New Brunswick

Free tuition program for low-income students falls far below target

Two thousand fewer students got free tuition than the province estimated when it reworked student debt and tax deduction programs last year, Advanced Education Minister Donald Arsenault says.

Some 2,000 fewer students took advantage of new program than government predicted

Donald Arseneault, Minister of Post-Secondary Education, Training and Labour used Twitter to give out the numbers of students using the government's new free tuition program. (CBC)

The New Brunswick government is confirming that its free tuition program helped 2,000 fewer low-income students than predicted this year.

In an email to CBC News, New Brunswick Post Secondary Education spokesman Jason Hoyt says 5,100 students received the province's tuition access bursary to attend a public university or community college, well below the 7,100 the province was expecting.

On Saturday, New Brunswick Post Secondary Education Minister Donald Arseneault disclosed on Twitter that 5,100 students used the program, but all day Monday his department avoided confirming that number.

"With 9,000 students applying for financial assistance to attend public universities and colleges, 5,100 got free tuition," read Arseneault's Twitter, post which appeared Saturday morning.

The belief that 7,100 students would use the program was used to help justify the cancellation of two other heavily used student debt relief programs.

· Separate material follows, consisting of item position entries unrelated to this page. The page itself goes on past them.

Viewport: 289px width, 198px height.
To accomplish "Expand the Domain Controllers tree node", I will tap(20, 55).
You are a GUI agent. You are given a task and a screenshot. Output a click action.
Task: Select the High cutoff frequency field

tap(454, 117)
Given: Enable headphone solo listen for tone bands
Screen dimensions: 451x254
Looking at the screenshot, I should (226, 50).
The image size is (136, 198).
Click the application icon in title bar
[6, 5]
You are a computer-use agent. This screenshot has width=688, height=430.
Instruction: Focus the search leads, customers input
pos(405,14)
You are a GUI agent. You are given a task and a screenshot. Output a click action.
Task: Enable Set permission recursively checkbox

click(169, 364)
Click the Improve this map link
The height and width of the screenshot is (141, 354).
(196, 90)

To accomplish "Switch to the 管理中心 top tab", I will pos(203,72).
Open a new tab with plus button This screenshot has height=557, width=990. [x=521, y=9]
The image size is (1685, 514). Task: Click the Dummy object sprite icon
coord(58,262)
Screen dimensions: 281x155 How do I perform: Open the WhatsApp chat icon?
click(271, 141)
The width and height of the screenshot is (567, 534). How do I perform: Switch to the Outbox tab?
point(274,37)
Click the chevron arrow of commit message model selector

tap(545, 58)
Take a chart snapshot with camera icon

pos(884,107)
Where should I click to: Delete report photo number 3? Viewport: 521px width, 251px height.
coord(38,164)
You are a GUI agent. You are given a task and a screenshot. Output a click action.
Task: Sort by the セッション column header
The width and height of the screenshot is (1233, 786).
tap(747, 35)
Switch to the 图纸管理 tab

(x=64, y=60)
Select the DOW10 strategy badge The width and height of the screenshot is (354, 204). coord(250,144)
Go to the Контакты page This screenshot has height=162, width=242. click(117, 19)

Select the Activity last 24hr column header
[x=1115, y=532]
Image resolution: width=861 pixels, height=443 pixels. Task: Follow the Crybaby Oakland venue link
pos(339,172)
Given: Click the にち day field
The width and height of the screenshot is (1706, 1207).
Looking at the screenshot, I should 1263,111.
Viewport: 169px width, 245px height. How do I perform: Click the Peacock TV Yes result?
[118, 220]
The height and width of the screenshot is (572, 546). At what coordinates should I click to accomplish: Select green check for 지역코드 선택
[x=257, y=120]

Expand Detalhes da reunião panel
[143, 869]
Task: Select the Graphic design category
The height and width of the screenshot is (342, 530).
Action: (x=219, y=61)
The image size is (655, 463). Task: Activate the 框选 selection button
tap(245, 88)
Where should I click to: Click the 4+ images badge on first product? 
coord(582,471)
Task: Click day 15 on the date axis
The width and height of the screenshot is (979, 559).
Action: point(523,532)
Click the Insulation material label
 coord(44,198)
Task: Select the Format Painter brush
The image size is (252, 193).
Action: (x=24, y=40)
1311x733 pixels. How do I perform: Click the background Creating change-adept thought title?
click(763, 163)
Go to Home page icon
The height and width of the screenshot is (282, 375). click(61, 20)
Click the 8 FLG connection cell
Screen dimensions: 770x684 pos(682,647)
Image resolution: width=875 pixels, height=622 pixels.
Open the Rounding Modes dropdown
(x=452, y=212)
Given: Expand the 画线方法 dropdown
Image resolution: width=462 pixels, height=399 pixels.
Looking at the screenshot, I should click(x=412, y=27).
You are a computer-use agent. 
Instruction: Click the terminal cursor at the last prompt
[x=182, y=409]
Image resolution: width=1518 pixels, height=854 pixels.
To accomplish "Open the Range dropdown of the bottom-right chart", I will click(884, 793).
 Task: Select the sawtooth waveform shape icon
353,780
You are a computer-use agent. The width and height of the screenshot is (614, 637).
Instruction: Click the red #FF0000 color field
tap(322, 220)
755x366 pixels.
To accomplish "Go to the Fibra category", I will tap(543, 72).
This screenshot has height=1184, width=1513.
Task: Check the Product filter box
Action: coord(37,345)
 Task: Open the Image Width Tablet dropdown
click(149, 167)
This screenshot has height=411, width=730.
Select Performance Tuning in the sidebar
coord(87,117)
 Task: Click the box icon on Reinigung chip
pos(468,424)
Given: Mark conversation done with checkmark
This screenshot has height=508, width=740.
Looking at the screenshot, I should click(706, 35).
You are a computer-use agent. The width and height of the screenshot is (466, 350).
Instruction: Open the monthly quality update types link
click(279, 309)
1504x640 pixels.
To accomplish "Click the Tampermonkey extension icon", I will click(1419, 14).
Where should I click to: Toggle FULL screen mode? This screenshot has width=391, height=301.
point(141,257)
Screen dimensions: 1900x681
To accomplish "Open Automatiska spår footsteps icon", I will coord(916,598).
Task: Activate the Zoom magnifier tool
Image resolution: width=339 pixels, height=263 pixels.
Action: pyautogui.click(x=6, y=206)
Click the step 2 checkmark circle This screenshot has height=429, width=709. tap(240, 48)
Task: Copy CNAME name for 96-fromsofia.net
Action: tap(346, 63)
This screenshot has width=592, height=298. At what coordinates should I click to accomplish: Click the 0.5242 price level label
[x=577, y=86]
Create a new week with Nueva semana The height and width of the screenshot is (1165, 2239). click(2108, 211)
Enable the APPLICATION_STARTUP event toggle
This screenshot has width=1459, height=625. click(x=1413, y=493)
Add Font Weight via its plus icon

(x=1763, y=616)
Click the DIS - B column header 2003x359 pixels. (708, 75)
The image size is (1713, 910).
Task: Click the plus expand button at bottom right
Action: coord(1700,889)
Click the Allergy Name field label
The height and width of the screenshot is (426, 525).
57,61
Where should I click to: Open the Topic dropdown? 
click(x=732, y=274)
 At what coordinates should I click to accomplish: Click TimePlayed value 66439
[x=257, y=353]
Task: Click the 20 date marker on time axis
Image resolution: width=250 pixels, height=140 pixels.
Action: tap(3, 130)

"It is anticipated that 7,100 students will be eligible to immediately benefit from this program," said Premier Brian Gallant at a news conference announcing the free tuition plan last April.

Gallant said that volume of low-income students in the program would cost the province $25 million and was part of the reason his government was cancelling two other student debt programs worth more than $50 million, including tuition rebates for recent graduates and tuition tax deductions for students and their families.

"[Twenty-five million dollars is] coming from difficult decisions we had to make," said Gallant. "We had to make tough decisions to be able to make the right investments."

Suggested numbers could be higher

Premier Brian Gallant announced free tuition for low-income students in April, 2016. (Harry Forestell/Twitter)

At the time, 23 per cent of all students attending a public university or community college were expected to benefit from free tuition, although Francine Landry, who was the then-minister of post-secondary education, training and labour, suggested it could well be higher since free tuition would attract a number of new students previously excluded from university and community college because of the cost.

"In the first year we are estimating 7,100," said Landry, who suggested it would go up from there.

"We will have an increase as well because students who were not planning on going to post-secondary education — these people might now start thinking about going."

Instead, uptake was well below government estimates.

Hoyt suggested this may have been because the program is new.

"Given that it was only the first year of the program, the number could increase going forward," he wrote.